The committee, formed in the aftermath of the hazing death of drum major Robert Champion in November, was charged with providing recommendations on how to end hazing on campus. Multiple reports of hazing practices in the famed Marching 100 band and other campus organizations have cropped up since Champion's death, including Wednesday's news of a 2010 incident at a band faculty member's house.
The anti-hazing committee, comprised of experts in psychology, education and hazing practices, wanted to change its mission to being a "fact-finding" body so it could operate outside of Florida's Sunshine laws. But the committee should have kept its original mission, Scott said, especially since no one on the panel is a professional investigator.

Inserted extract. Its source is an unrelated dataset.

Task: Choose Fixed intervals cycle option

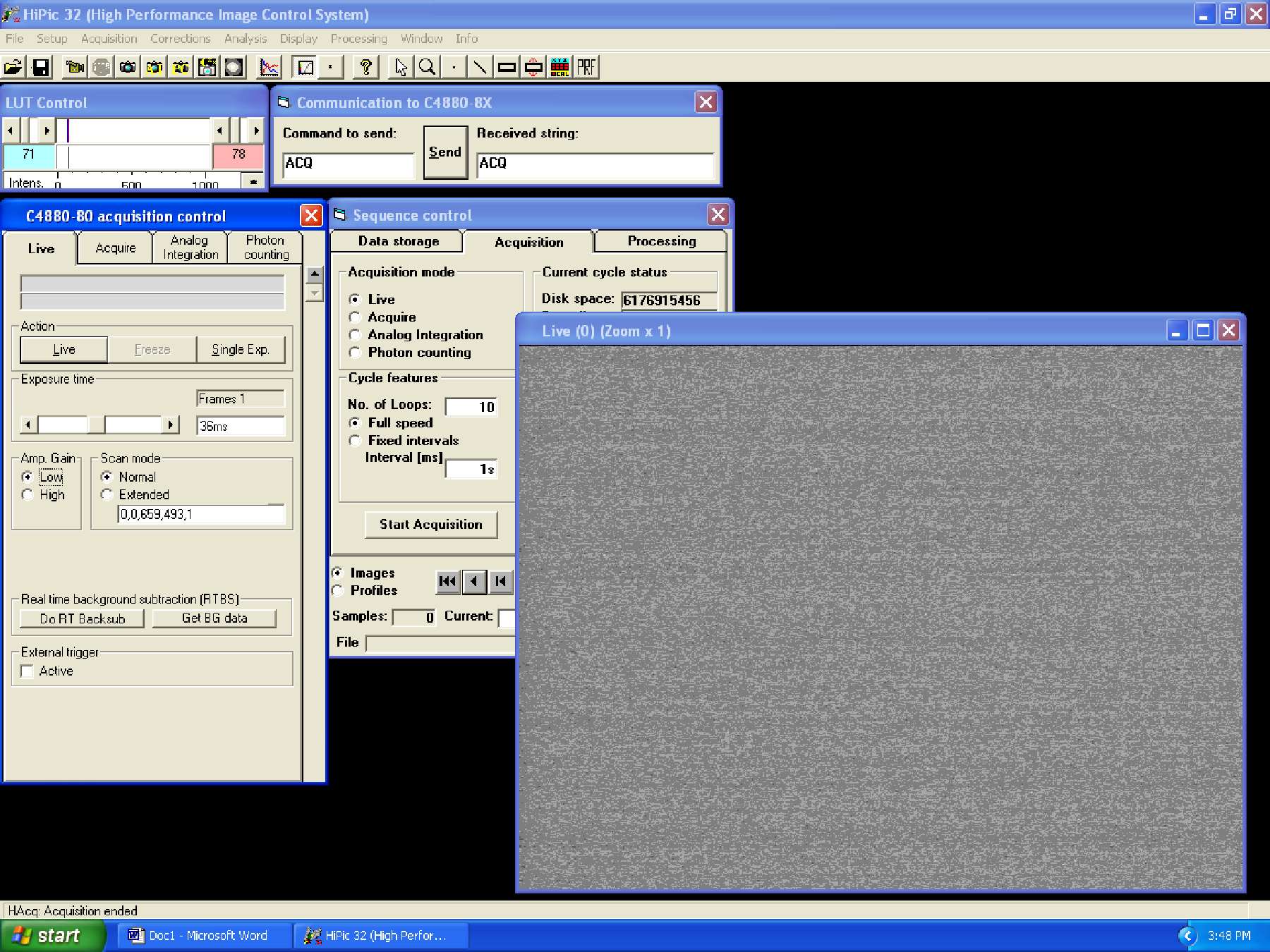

"The safer course, and more in keeping with the view that Florida government proceedings should be done in the Sunshine, would be to have all Committee meetings noticed and open to the public," Scott wrote.
Scott has been on FAMU since December, when he called for FAMU President James Ammons to step down amid investigations into Champion's death and band finances. Students protested en masse outside his mansion, saying he was overstepping his authority by calling on trustees to suspend Ammons.
The board had already decided not to suspend Ammons but to reprimand him for his handling of hazing reports in the band before Champion's death in Orlando on Nov. 19.
His death has been ruled a homicide. Criminal charges from the bus incident have not been filed.
The Times/Herald received a copy of the letter, first reported by the Tallahassee Democrat, on Thursday.